企业控管有三大层面，除了管制使用者能否上网之外，接下来要管制使用者的上网行为，让其符合公司的安全规范；最后一个部份则是分层管理，也就是针对使用者取得内部网络使用授权之后的资源管理，像是每个部门都应该受到不同的权限要求与保障。

零时差攻击所造成的惨剧

所谓的零时差攻击(Zero-Day Attack)意指从安全漏洞发生时到自动攻击开始的时间急遽缩短，由于类似浏览器攻击的模式大幅增加，企业网络常因员工不慎上了恶意网站而导致单机被植入后门程序，企业网络系统也常因此受到影响。

我们见到许多恶意软件作者在“空窗期”(辨识出恶意软件并提供修补程序之前)试图感染计算机，此趋势似乎一直延续至今。即便企业已经部署了所有必要的防火墙、入侵检测系统、病毒防护程序等，此类利用 WMF 弱点的零时差攻击就足以让企业 IT 管理者头痛不已。

越来越多的员工现在都使用笔记本电脑在家工作，或是出差时在旅馆或机场内工作。不过一个非常重要的环节却可能被忽略：公司网络内部的接入控制。因此在员工直接联机到企业内部网络时，审慎控制接入流程 (包括员工的身份认证、检查 PC或笔记本电脑的安全状态等) 是非常重要的。不过，Gartner 最近的报告指出，即使最好的企业也只能控制大约 80％ 的网络端点 (员工的笔记本电脑/PC)。

UAC的概念与管理(见下图)



图1－UAC基础构架

所谓UAC (Unified Access Control，统一接入控制) 是产业级的协同研究成果，可以协助保证每一个接入点在进入网络前皆符合网络安全规范，每个使用者要先取得PC及其它装置的接入权限才能进入特定的网络。UAC的解决方案保证端点设备在接入网络前是完全遵循已建立的安全策略，并确保不符合安全策略的设备无法接入该网络、并设置可补救的隔离区供端点修正网络政策，或限制其可接入的资源。

企业网络安全(下)——图便利还是重安全

作者：Juniper/张小琳　来源：赛迪网

UAC的架构基本上是由三个主要的组件所组成，包含了Policy Server (政策服务器，即控制器)、Agent（代理器）以及 Enforcer（执行器）。政策服务器（控制器）的作用是检查从网络接入装置转送来的端点安全凭证，判定并给予其适当的接入权限 (如允许进入、隔离或拒绝进入)；Agent 的功能在于搜集端点的安全信息与设定等信息，并把这些信息传递到网络接入装置 (Enforcer)；Enforcer 则是强制执行的设备，负责阻挡或隔离不符合网络政策的网络行为。
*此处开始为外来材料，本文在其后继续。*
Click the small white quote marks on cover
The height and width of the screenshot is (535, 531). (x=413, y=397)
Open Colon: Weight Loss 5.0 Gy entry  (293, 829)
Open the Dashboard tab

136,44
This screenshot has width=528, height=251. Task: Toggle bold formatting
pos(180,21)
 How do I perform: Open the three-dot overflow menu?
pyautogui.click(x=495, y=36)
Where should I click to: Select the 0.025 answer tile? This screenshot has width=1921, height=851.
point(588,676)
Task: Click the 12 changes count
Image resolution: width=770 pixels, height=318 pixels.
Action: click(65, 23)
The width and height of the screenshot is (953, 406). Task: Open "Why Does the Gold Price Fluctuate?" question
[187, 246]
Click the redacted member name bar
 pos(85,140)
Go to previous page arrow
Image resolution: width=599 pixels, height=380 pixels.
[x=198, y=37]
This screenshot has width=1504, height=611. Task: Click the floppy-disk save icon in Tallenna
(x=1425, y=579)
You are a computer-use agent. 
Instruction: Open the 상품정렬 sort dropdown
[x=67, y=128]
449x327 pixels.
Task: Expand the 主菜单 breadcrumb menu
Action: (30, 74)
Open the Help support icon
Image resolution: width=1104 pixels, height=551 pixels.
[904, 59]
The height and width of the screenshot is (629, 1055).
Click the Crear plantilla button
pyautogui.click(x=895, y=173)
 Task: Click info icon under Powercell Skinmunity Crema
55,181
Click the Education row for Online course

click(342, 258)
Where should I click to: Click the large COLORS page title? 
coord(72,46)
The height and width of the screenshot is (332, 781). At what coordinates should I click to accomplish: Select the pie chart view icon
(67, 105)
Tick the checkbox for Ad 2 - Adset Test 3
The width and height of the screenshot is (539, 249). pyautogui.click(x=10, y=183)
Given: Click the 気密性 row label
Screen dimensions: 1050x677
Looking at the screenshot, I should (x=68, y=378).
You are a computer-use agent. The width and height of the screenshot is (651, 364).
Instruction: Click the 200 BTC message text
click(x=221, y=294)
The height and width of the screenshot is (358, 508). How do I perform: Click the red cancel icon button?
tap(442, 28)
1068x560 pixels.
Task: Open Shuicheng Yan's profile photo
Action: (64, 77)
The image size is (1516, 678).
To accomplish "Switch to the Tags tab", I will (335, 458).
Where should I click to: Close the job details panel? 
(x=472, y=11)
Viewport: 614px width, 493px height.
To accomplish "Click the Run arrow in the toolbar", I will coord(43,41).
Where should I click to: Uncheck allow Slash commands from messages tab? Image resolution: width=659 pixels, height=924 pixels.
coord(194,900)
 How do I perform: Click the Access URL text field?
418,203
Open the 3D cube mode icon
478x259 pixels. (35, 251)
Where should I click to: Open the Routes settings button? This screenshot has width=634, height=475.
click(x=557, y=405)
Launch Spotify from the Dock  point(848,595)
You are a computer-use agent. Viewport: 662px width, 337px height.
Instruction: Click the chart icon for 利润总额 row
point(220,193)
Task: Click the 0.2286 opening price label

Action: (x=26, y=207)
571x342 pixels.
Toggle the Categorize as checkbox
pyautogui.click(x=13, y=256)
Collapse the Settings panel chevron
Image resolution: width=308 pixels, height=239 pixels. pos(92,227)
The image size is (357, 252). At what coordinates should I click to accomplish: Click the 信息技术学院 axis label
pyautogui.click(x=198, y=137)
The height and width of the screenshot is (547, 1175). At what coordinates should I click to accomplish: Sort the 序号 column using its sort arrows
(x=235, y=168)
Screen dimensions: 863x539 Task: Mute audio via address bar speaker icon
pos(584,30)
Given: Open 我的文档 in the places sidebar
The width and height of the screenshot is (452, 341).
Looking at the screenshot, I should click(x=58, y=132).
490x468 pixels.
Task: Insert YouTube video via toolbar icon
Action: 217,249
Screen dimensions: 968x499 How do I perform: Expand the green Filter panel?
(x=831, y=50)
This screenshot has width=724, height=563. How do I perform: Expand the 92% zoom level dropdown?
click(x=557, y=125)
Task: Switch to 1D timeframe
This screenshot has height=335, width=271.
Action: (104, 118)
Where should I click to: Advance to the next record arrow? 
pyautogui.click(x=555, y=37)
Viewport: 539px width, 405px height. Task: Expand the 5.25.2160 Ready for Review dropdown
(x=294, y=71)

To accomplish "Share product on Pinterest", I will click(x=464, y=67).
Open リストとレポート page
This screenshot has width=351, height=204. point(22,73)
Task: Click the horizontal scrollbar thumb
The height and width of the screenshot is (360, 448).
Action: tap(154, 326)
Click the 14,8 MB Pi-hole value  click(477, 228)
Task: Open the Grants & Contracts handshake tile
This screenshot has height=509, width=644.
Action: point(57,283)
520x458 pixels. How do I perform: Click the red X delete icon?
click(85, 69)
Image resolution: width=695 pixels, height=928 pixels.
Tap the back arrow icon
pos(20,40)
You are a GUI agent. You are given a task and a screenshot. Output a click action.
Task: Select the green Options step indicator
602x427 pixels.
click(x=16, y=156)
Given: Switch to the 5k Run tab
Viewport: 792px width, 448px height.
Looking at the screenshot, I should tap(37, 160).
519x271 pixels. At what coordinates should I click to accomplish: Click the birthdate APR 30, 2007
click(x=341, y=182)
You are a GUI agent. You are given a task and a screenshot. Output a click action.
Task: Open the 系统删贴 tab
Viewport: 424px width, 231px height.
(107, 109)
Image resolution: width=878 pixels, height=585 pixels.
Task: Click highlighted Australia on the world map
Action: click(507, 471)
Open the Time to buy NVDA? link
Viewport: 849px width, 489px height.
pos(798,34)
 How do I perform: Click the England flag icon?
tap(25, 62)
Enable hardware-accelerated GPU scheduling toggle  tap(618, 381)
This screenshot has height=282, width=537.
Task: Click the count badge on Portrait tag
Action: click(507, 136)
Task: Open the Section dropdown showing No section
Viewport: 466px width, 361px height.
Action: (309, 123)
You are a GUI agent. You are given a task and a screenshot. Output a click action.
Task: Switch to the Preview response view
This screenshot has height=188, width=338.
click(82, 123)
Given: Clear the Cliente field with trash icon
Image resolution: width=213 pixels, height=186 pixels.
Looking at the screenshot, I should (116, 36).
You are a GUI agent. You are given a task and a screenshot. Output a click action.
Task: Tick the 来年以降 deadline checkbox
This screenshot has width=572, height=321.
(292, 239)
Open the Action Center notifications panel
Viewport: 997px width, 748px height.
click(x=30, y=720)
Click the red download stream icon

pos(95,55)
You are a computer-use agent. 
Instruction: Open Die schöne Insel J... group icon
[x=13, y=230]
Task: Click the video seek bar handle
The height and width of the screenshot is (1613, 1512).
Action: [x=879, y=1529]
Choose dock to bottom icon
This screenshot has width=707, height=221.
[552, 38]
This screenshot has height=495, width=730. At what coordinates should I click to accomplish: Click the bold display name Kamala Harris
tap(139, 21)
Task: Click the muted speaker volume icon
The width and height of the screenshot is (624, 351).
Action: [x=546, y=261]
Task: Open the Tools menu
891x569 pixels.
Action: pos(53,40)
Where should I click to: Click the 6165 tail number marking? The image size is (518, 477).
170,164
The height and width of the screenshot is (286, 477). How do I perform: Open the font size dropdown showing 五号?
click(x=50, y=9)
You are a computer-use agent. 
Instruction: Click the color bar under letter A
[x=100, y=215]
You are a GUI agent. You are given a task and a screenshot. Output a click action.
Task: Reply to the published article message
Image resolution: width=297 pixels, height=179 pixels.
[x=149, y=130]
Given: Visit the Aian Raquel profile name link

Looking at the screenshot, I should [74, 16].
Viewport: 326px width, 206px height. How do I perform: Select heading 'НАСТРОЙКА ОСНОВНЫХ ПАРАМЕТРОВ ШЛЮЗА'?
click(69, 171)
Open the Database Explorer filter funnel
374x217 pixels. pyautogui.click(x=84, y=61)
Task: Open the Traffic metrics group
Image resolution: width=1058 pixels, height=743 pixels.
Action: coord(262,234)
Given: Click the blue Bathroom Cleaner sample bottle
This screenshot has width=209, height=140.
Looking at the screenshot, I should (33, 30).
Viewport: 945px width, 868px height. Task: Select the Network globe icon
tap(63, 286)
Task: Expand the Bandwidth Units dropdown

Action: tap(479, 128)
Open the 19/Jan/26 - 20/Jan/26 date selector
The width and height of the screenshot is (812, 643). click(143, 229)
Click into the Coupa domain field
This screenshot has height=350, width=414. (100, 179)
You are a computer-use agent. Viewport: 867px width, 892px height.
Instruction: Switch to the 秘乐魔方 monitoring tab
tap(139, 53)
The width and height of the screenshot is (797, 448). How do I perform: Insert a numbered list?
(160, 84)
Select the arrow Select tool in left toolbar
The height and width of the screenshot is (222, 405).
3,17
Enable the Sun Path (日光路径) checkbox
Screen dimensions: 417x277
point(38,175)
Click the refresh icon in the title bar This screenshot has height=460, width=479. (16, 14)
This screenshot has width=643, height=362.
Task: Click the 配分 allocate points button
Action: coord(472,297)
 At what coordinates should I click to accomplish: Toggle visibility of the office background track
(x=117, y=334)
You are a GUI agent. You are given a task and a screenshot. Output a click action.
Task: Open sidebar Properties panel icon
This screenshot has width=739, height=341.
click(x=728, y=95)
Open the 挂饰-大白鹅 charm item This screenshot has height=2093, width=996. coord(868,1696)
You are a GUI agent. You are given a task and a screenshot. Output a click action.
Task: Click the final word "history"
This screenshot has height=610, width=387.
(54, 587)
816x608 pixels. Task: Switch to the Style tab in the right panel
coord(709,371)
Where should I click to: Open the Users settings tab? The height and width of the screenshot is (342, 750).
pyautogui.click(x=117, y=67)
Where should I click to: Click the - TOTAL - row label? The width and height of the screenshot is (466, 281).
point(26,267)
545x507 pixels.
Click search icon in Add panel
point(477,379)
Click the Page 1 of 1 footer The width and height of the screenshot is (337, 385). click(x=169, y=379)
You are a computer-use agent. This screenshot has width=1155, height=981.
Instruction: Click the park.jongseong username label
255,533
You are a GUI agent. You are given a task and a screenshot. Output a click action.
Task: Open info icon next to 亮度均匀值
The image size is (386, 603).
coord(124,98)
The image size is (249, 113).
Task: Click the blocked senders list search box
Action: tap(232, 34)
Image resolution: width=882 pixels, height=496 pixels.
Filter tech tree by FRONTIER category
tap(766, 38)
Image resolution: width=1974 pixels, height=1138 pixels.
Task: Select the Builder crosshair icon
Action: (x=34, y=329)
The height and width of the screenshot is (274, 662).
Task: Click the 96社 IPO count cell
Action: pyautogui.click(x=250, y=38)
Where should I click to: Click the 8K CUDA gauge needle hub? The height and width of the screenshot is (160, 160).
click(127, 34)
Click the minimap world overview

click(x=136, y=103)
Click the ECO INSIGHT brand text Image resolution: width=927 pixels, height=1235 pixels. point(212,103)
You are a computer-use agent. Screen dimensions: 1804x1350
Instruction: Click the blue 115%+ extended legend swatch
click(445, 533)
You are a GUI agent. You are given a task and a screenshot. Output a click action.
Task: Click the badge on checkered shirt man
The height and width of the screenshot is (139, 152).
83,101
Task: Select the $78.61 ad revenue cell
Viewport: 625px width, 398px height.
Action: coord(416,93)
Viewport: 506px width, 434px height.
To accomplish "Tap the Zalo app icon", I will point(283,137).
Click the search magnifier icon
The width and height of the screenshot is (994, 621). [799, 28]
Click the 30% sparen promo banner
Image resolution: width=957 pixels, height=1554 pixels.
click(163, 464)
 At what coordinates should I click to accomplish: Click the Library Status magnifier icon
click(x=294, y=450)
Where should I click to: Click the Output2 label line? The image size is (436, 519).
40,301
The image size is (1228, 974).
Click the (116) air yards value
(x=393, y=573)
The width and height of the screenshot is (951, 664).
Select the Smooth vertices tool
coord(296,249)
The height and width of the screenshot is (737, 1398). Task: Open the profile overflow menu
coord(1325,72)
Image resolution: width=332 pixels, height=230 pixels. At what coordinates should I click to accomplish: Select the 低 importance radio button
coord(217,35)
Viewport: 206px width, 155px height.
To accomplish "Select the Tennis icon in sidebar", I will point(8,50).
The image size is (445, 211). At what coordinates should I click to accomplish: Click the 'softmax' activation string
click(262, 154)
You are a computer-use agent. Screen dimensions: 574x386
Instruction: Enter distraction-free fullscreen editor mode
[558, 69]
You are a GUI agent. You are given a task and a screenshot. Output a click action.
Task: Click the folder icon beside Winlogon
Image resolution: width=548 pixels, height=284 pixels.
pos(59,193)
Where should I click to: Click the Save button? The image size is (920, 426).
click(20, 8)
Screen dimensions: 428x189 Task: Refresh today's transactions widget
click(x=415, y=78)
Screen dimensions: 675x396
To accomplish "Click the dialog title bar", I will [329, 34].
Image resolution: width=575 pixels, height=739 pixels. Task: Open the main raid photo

UAC是业界对企业网络更高的安全需求所产生的反应，是一种更为全面性的防护方式，持续监控使用者的联机，而不是单纯假设只要使用者通过网络联机一开始的安全和恶意软件检查，便不会做出其它违反安全规范的行为。基本上，完整而有效的UAC 架构应该要能提供以下几个层面的安全功能：

端点安全状态检查 - 评估联机装置的“安全健康状况”。

零时攻击防御 - 主动预测出潜在威胁，而非只针对已发现的威胁做出反应。

动态执行政策 - 能够实时对网络上的高风险活动立即采取行动。

精确进行隔离与矫正 - 隔离威胁来源并排解疑难。

提供网络情报 - 提供 IT 管理人员进行管理决策所需的信息。

政策决定和政策执行 - 将网络接入对应至企业需求。

有了安全没了方便？

病毒与蠕虫不断的透过网络来影响企业营运，因为它而导致企业必须面对停工、恢复所需费用、无止尽的修补、公共责任、收入损失等等。零时差攻击表明了，系统安全更新 (patch) 远跟不上脆弱的系统被攻击的速度，往往系统在安全管理者提供最新的更新码 (patch、病毒码) 前就已经遭受了攻击。UAC 是应对无所不在的攻击模式所产生的防护架构，只是，防堵了因为图一己之便所衍生出的网络安全问题，却有可能因此降低了企业流程的便利性?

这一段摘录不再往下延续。